He graduated from the art department at Bezalel Academy of Art and Design in Jerusalem and a master graduated of the Advanced Studies Program at Bezalel. Eyal won the Young Artist prize in 2014 and the Artist in the community Award for 2010-2014 (the only artist who won it for four consecutive years) for his work with local communities in Ofakim and the Bedouin city Rahat and the "creativity encouragement prize" by the ministry of culture in 2017. His work has been shown at Museums and galleries in the country and around the world. Among them: the Tel Aviv Museum, Petah Tikva Museum, Hifa museum , Ashdod Museum, Negev Museum, Center for Contemporary Art NIMAC Nicosia, , Beelden Aan Zee museum - Netherlands and the Poznan mediation biennale . Eyal's works are in various art collections Among them: the Tel Aviv Museum, Museum of Petah Tikva, Israel Center for Digital Art, Museum of the Negev in Beer Sheva , Haifa Museum of Art and the Beelden Aan Zee museum, Poznan Mediation Biennale and the CACT museum Switzerland.

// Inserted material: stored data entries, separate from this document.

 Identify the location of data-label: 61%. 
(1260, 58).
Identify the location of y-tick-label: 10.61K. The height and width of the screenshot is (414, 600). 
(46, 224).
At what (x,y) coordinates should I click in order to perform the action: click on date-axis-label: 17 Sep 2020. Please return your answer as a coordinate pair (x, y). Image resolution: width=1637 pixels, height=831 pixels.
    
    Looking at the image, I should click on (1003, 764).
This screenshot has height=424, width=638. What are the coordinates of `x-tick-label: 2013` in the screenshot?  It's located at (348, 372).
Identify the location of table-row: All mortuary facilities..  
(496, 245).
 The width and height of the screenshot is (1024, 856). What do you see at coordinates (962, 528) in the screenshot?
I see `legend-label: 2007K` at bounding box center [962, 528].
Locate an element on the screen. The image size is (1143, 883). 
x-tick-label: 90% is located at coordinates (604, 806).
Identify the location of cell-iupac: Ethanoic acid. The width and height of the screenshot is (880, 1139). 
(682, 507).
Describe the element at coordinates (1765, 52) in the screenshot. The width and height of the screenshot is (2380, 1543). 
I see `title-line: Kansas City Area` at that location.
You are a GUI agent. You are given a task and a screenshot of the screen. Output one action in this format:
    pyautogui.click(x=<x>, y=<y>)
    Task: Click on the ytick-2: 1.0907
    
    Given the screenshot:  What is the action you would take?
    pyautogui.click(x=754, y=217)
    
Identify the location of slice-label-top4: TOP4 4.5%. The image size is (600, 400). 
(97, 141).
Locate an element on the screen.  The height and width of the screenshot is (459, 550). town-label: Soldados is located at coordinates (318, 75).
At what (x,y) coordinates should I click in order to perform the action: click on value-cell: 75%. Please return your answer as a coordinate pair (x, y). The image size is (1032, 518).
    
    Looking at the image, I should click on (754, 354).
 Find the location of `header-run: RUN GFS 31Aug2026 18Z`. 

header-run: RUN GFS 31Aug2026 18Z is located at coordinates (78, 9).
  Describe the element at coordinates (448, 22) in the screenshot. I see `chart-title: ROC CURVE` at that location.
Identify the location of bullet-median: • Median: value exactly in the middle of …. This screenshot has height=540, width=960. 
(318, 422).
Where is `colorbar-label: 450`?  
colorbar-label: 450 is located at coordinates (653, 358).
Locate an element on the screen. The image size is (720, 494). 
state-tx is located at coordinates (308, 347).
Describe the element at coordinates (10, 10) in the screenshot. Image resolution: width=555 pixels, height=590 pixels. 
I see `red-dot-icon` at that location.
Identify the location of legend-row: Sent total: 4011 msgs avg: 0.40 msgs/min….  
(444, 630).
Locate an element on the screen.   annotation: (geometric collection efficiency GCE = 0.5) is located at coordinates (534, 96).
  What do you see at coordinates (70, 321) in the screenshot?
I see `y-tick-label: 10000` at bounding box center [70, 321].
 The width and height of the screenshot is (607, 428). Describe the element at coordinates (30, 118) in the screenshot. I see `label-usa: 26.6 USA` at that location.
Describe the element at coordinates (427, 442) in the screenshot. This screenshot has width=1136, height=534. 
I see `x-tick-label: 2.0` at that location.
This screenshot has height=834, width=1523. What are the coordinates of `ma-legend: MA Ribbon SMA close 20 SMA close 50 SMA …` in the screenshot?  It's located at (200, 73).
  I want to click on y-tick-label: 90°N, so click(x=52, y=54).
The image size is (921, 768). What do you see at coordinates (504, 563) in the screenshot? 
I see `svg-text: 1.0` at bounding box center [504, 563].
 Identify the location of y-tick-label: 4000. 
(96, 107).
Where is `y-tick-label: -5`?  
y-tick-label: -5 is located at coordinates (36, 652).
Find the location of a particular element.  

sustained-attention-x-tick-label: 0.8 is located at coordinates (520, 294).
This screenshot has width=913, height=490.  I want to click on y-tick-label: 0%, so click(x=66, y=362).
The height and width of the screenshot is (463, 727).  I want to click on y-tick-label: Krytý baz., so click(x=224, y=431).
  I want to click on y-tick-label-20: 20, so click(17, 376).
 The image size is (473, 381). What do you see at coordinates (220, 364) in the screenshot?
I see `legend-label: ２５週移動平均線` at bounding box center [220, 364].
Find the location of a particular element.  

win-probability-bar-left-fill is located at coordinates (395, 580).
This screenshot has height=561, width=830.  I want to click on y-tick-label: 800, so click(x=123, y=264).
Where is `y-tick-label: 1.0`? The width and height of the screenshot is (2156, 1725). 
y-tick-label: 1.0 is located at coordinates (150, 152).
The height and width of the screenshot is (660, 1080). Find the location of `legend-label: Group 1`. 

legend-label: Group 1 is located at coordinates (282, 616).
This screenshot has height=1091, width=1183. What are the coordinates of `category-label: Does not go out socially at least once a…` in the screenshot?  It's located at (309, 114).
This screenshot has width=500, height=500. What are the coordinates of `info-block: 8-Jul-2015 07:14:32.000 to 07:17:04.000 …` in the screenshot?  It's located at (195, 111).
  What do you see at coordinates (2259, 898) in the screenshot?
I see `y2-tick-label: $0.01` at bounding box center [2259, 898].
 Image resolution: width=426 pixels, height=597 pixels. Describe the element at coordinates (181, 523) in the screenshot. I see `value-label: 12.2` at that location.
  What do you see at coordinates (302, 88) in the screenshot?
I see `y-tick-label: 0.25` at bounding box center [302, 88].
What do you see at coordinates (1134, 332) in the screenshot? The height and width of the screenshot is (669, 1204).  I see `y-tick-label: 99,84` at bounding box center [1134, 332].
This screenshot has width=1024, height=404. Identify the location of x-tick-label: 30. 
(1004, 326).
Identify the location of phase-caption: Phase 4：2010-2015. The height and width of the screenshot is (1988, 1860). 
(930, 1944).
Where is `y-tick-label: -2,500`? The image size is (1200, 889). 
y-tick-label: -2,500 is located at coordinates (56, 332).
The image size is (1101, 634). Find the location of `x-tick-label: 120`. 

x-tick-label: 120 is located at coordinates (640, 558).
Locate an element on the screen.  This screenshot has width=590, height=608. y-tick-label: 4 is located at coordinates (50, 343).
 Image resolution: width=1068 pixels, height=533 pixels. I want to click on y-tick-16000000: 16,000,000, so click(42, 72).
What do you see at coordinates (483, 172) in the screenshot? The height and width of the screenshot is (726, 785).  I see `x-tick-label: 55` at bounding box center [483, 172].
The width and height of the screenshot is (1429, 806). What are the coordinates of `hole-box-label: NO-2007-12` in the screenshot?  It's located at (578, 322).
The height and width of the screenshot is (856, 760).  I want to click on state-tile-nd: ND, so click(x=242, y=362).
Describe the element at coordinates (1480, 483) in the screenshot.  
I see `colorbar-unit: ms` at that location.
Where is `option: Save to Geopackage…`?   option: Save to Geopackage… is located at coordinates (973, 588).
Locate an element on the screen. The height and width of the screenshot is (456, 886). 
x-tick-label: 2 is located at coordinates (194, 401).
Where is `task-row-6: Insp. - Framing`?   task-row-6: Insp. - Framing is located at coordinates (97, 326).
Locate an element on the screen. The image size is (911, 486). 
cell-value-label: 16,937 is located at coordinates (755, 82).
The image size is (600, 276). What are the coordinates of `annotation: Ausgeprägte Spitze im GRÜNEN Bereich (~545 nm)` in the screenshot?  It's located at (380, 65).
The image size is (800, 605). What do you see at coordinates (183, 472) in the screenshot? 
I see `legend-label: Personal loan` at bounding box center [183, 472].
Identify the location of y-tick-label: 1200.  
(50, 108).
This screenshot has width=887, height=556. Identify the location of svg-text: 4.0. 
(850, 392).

Eyal Assulin deals with masculinity that comes from the working class. With the first meeting with his work we will encounter tools that are being used for constructions works, plumbing and building. Eyal than turns them into a living machines that are driven to perform pointless repetitive actions. These creatures are threatening but basically helpless. His visual language explores the culture of prosperity with reference to global socio-economic aspects. His works engage with Eastern culture, featuring a matrix of historical, gender, and artistic status symbols. These are presented in a forthright manner that parodies the bulimic impulse of contemporary consumerism. Assulin expresses a masculine aesthetic outcry reflecting the culture of over-consumption and presenting images that emphasize the perpetual dichotomy between hard labor and abundance. The spectacle of power is presented to the viewer as a potential that can be fulfilled. Assulin criticizes the dominant culture by isolating relevant symbolic elements from our cultural world. He presents the extroverted male "tough" ("ars" in Hebrew slang), representing the aesthetics of Moroccan culture, as a kind of visual contrast to the history of Israeli art, based on Western cultures. The gilt "Hai" and the dominant black color appear in his works as an expression of conspicuous wealth and concealed poverty, the manual labor forced on North African immigrants in Israel of the 1950s. The black color enhances the sense of visual abundance, as if symbolizing the idea of "black gold" as a critique of the politicization of wealth in the relations between East and West.